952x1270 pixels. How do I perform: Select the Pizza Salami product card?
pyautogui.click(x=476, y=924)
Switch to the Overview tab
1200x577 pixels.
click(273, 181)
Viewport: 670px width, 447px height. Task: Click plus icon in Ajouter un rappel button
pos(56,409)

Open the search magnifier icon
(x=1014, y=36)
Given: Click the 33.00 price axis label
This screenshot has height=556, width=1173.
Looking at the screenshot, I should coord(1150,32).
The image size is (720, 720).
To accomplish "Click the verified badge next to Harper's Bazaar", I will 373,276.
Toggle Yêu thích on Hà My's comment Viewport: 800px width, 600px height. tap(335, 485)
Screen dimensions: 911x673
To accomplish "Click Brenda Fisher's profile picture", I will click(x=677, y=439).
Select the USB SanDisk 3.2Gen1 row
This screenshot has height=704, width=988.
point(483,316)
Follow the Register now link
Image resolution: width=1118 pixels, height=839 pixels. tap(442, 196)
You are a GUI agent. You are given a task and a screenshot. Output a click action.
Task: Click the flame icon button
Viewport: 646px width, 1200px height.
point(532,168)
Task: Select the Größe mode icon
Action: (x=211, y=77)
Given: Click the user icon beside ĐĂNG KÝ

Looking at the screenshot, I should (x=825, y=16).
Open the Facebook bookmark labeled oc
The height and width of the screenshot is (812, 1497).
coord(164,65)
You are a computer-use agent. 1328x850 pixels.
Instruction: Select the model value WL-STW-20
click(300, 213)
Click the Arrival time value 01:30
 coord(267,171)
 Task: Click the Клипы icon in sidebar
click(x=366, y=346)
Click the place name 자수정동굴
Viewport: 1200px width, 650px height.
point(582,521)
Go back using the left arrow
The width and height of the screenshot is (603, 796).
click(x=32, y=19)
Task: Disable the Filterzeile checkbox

Description of the task: Copy out, exactly and alone, the lines of the entries above between the ones holding "Viewport: 670px width, 447px" and "Given: Click the 33.00 price axis label", inclusive.

Your solution:
Viewport: 670px width, 447px height. Task: Click plus icon in Ajouter un rappel button
pos(56,409)

Open the search magnifier icon
(x=1014, y=36)
Given: Click the 33.00 price axis label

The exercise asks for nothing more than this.